If we were only to use a simple ratio we would consign those in renal failure to certain death in order that a much larger number of people will have only a slightly reduced risk of disease because the net benefit is greater if we provide statins. However, this seems intuitively wrong to us, and the potential recipients of the statins would likely prefer that the money be spent on providing dialysis rather than giving them an insignificant reduction in personal risk.

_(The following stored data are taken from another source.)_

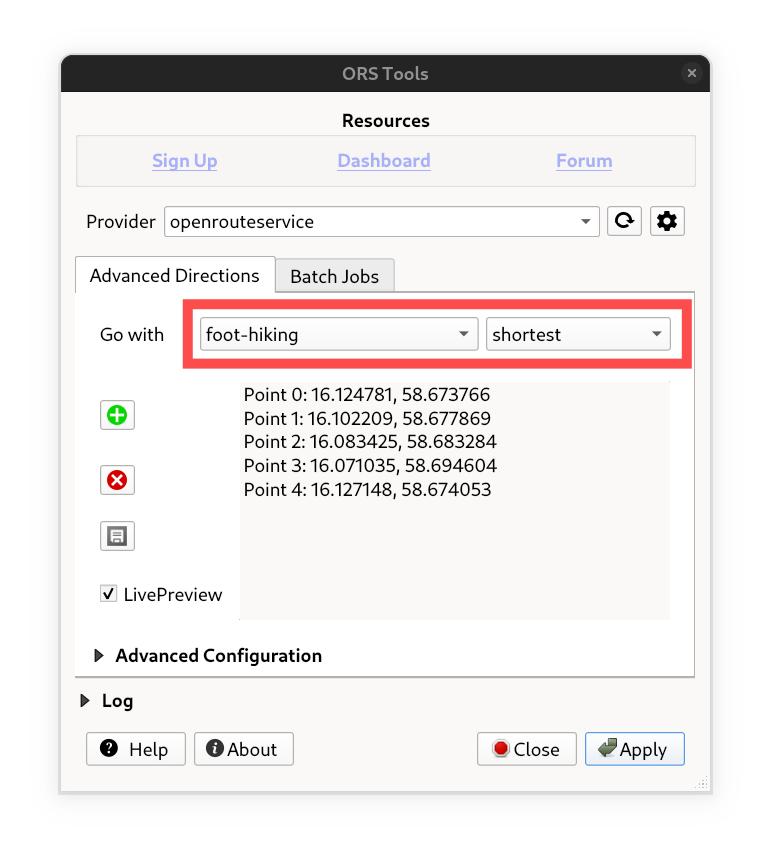Select Point 2 in the waypoint list
Screen dimensions: 771x858
pos(370,442)
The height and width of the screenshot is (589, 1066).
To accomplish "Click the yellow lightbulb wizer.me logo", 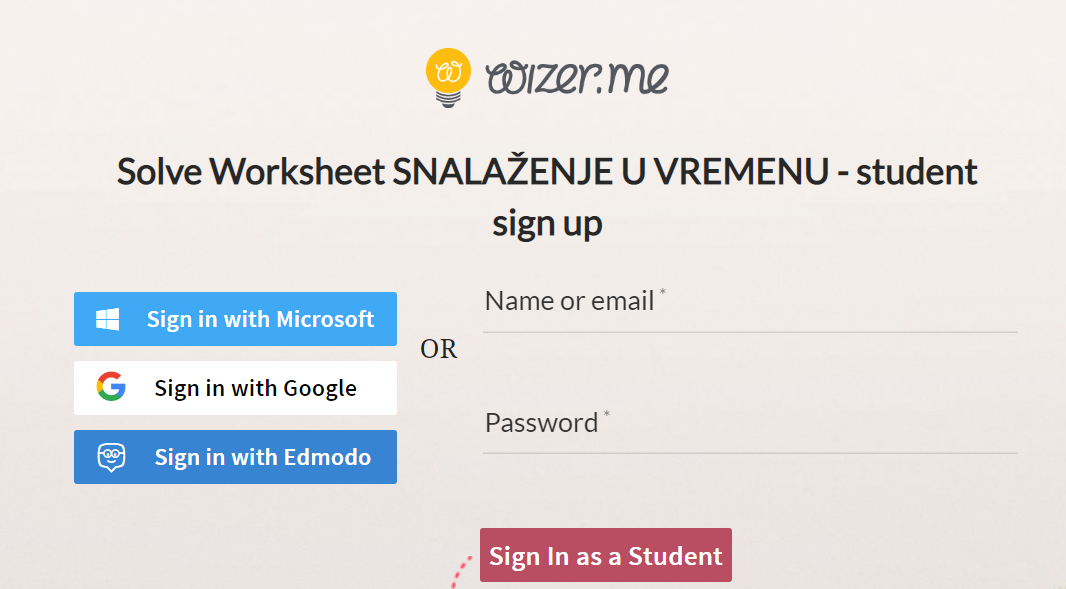I will click(x=448, y=78).
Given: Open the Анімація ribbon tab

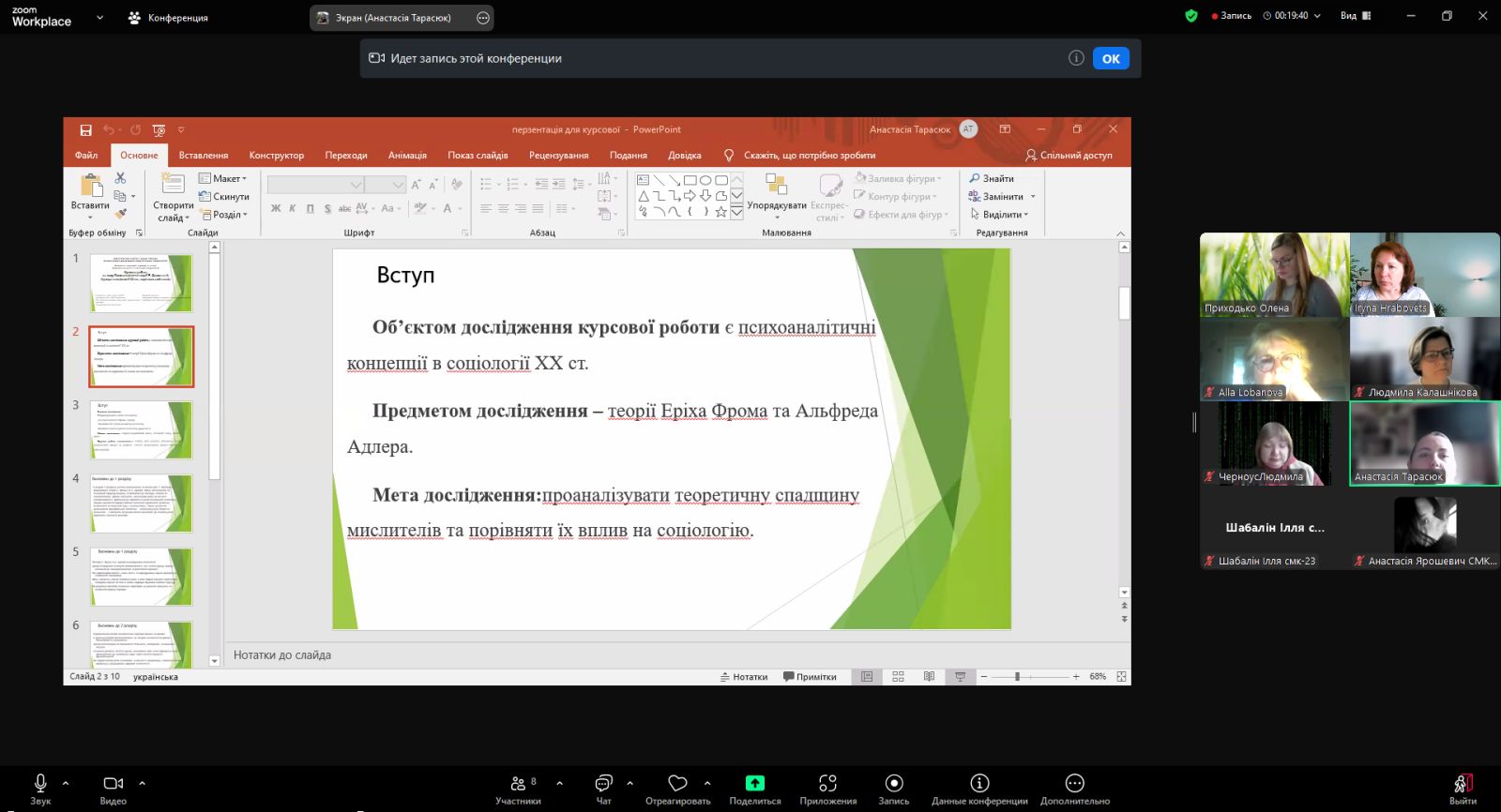Looking at the screenshot, I should tap(407, 156).
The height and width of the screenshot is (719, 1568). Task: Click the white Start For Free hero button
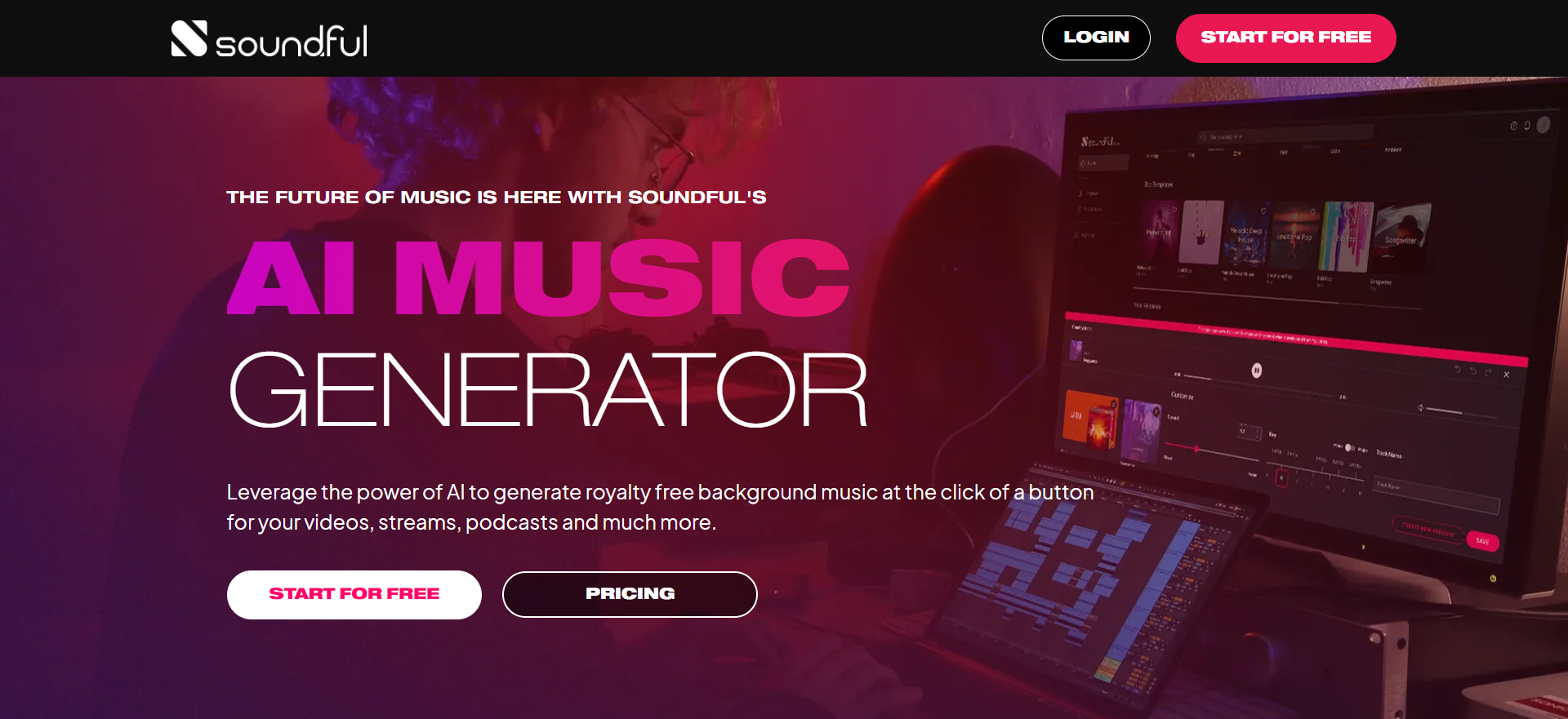point(354,594)
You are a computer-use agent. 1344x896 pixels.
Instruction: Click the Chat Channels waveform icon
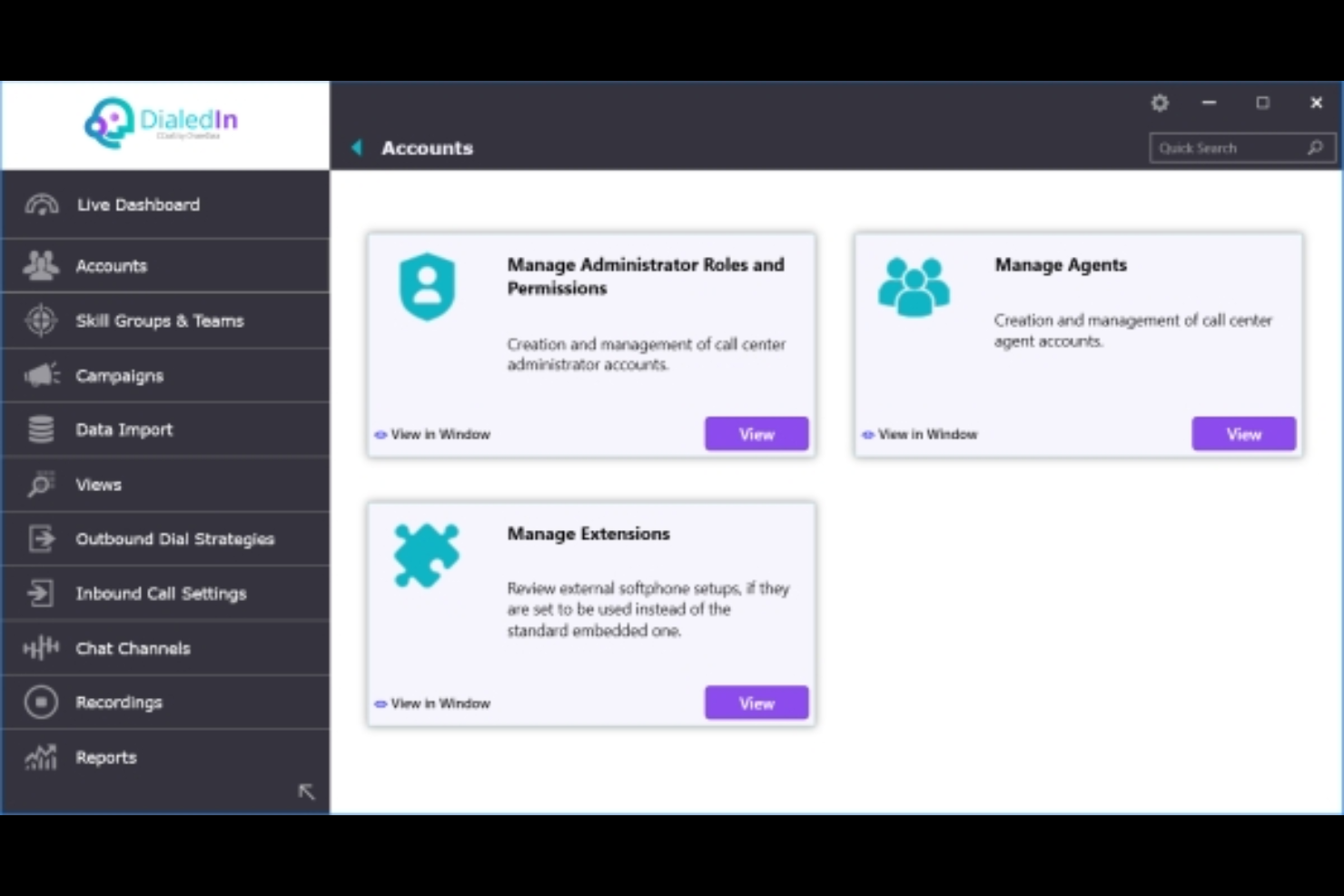(x=40, y=647)
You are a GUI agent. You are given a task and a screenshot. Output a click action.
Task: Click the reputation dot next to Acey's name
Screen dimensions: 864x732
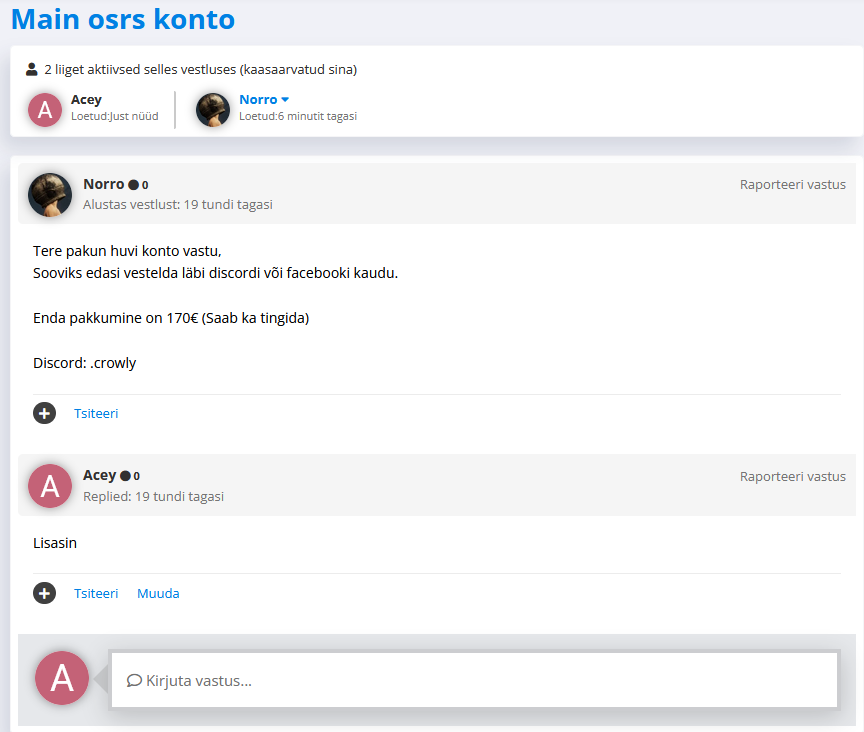125,476
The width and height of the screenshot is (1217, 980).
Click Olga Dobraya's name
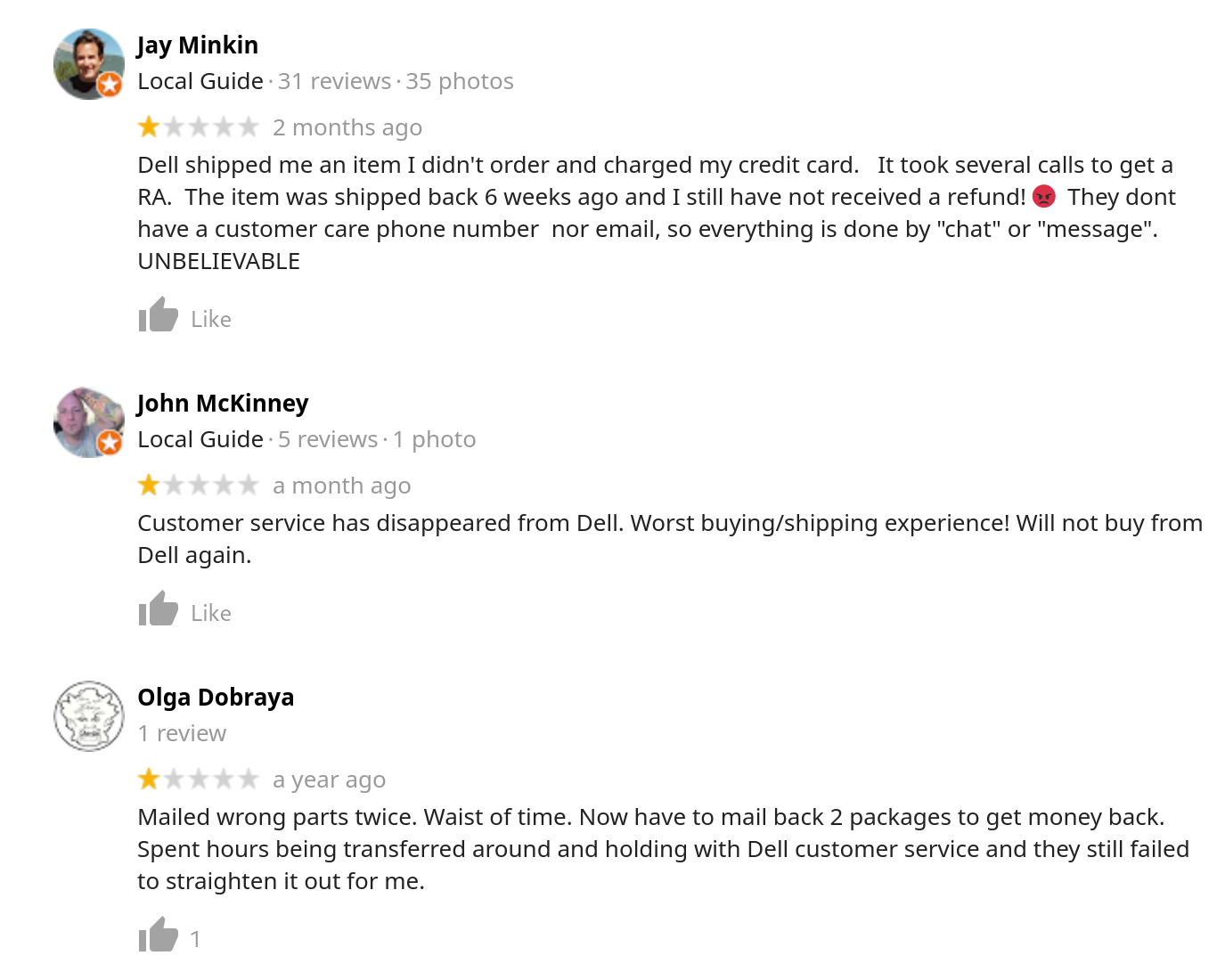click(x=216, y=697)
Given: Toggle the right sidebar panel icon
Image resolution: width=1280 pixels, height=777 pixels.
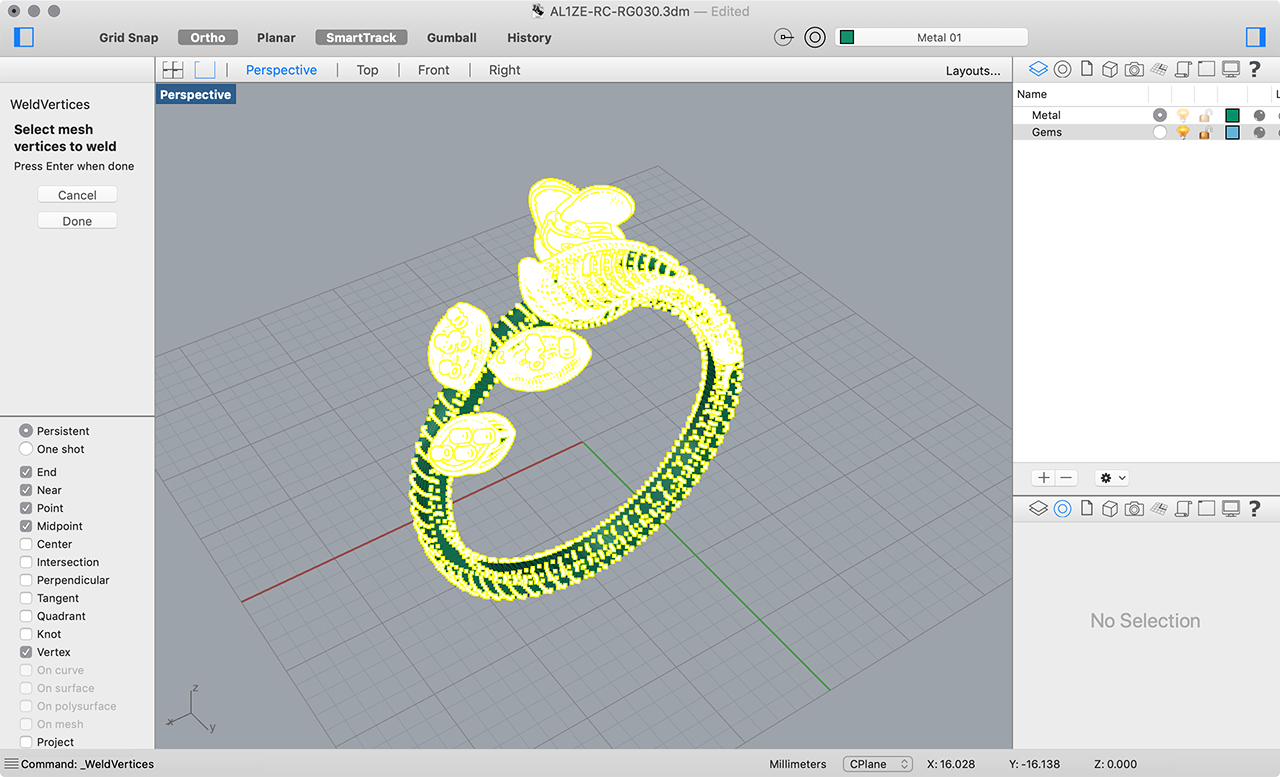Looking at the screenshot, I should click(x=1256, y=37).
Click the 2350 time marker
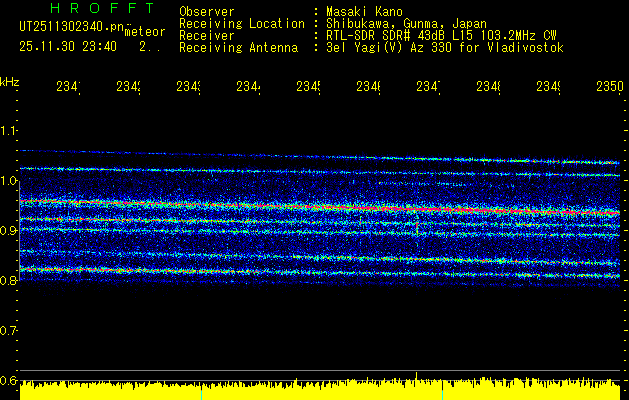Image resolution: width=629 pixels, height=400 pixels. coord(609,88)
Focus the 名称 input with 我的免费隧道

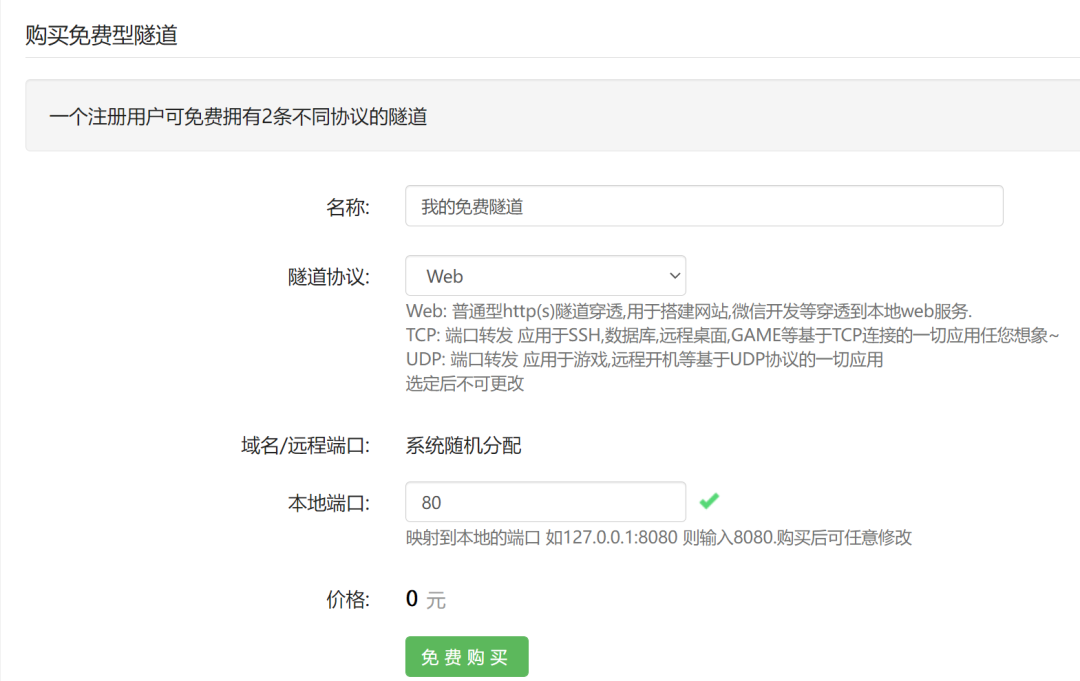tap(703, 207)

This is known as the ‘rule of rescue’, that we see ourselves as having an ethical prerogative to save an identifiable person, even if the resources put into it would be better used on what could be termed ‘statistical’ people. The term comes from the enormous resources that are often put into finding a missing person, or rescuing one in danger. You may have noticed that, to quite an extent, this is how the NHS functions, with things like intensive care units, expensive ‘last-ditch’ cancer drugs, and arguably many surgical procedures. In other words, prioritising care to people who require it immediately at the expense of people who could have their risk of disease reduced. The fact remains that those ‘statistics’ are still people in need of healthcare, and that their eventual illness and death is just as real as the individual’s. The rule also acts the other way - patients believe, rightly or wrongly, that they are entitled to certain treatments. This can be very difficult for doctors if the expected treatment is not within guidelines.

The ethical dilemma of a cost to benefit ratio is deepened when we consider groups such as the users of tobacco, the overweight, the elderly and other at-risk groups. It seems reasonable that the future prospect of life, which is often limited for, say, the elderly, should also be factored into healthcare rationing decisions. The practical implication of this would be that that the prior-mentioned groups may have certain treatments withheld on the grounds that they will get less benefit than a young, healthy person would. This runs against our intuitions about the need for equality in healthcare provision, and again for providing care to those who need it immediately.

In an ideal world we should want to help all groups of people, be they identifiable individuals or ‘statistics’, and be they young or old, but we often aren’t able to do so. In these times of economic trouble, perhaps we have an imperative to move from the ‘rule of rescue’ to a more holistic provision of healthcare which has greater emphasis on prevention and early diagnosis, lest the service run into such financial difficulties that it cannot adequately provide either. By the way, this is not a manifesto to stop dialysis or shut down ICUs, but simply something to get people thinking about how healthcare is rationed, and whether some parts of the NHS may have become too bloated at the expense of simpler preventative intervention.

So, do you agree with my tentative conclusion? Do we base too much of our health policy on the rule of rescue at the expense of healthcare? Where should we draw the line between expenditure on public health and on treatment?